I think this is safe for 3.4.1, but for 3.5 I would like to consider restructuring the code to get ride of the protected sort() method.  Perhaps a protected method that returns an insertionIndex (e.g. insertionIndex(Object[], object)).  This could help reduce the duplicate code.

Comment 7 Simon Kaegi

2008-07-14 17:31:47 EDT

Created attachment 107388 [details]
insertionIndex patch

Here's a patch that adds and uses insertionIndex. Tom I've removed "sort" altogether and directly call Arrays.sort(values, this) in the "reorder" method. Not sure if this is what you meant or if we still want to keep "sort" around for another reason.

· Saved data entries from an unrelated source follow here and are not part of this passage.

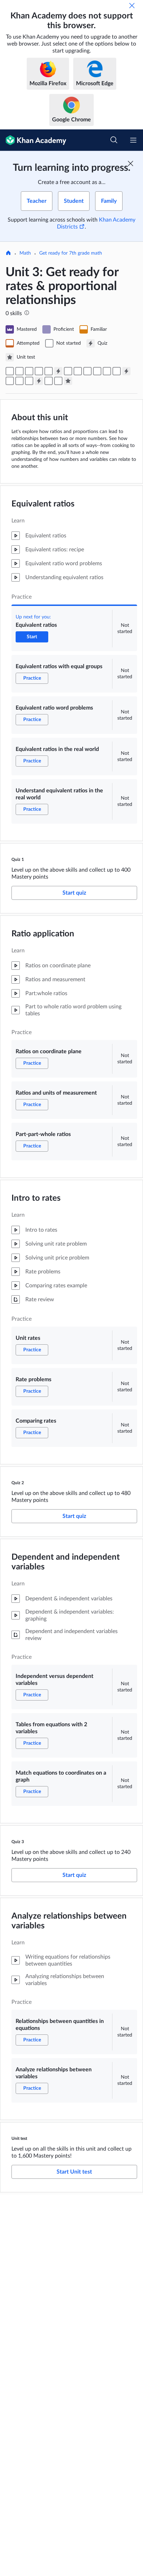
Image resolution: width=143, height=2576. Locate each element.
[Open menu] (133, 140)
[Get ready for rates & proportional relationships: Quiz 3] (39, 381)
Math (25, 253)
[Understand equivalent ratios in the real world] (48, 371)
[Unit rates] (97, 371)
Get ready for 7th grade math (70, 253)
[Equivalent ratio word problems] (29, 371)
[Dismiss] (131, 5)
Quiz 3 (17, 1842)
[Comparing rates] (116, 371)
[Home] (8, 253)
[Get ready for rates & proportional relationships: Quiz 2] (126, 371)
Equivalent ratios (43, 504)
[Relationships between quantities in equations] (48, 381)
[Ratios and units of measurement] (78, 371)
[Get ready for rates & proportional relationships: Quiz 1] (58, 371)
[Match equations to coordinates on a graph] (29, 381)
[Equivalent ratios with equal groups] (19, 371)
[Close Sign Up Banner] (130, 163)
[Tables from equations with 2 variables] (19, 381)
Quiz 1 (17, 859)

I've tested this with the p2 junit tests and also in the performance benchmark I've been using to test scalability in p2.

Comment 8 Thomas Watson

2008-07-15 13:58:59 EDT

(In reply to comment #7)
> Created an attachment (id=107388) [details]
> insertionIndex patch
> 
> Here's a patch that adds and uses insertionIndex. Tom I've removed "sort"
> altogether and directly call Arrays.sort(values, this) in the "reorder" method.
> Not sure if this is what you meant or if we still want to keep "sort" around
> for another reason.
> 
> I've tested this with the p2 junit tests and also in the performance benchmark
> I've been using to test scalability in p2.
> 

That is what I was thinking.  I release the insertionIndex patch to 3.5 M1.  I will clone this defect for 3.4.1 consideration.